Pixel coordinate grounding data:

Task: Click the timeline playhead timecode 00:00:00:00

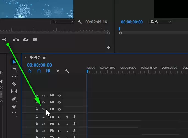Action: (40, 65)

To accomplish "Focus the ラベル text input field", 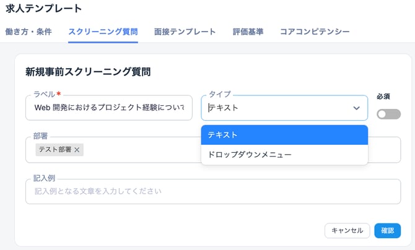I will pyautogui.click(x=109, y=108).
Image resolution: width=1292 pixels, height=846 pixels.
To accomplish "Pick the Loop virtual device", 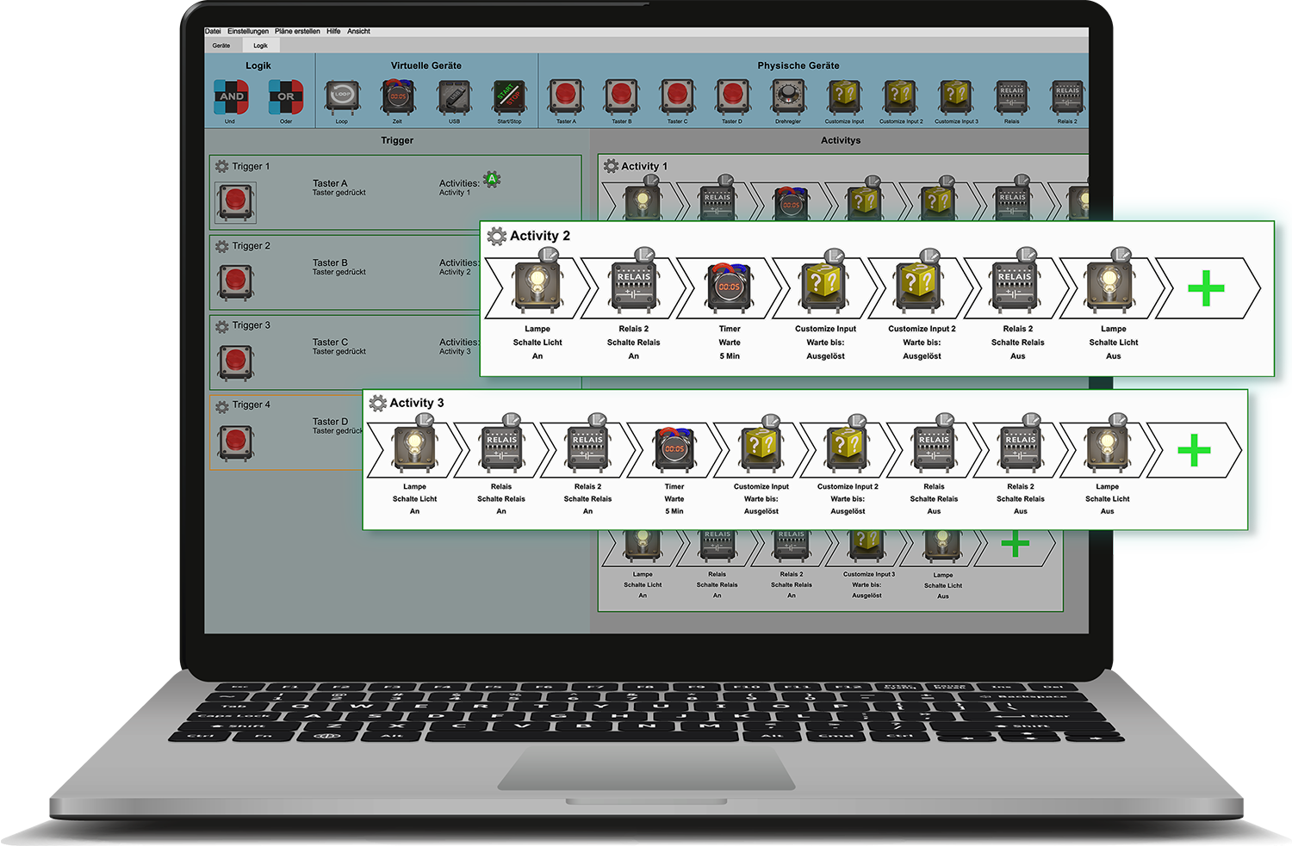I will (x=342, y=97).
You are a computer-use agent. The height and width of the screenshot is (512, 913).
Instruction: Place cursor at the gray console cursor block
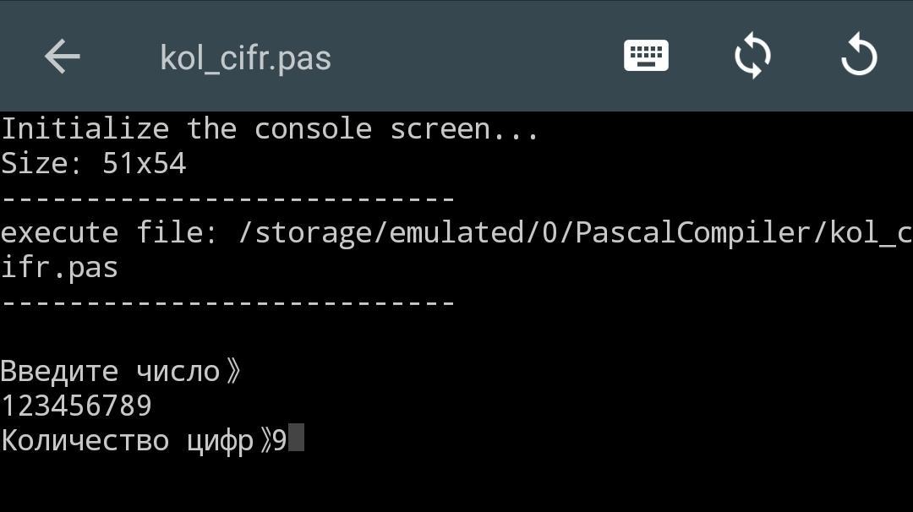coord(296,439)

HOW TO COMPLETE THIS TASK
Search the entries for the word "width". Copy each line where it appears.

EXERCISE ANSWER
Image resolution: width=1292 pixels, height=846 pixels.
You are a computer-use agent. The height and width of the screenshot is (512, 913).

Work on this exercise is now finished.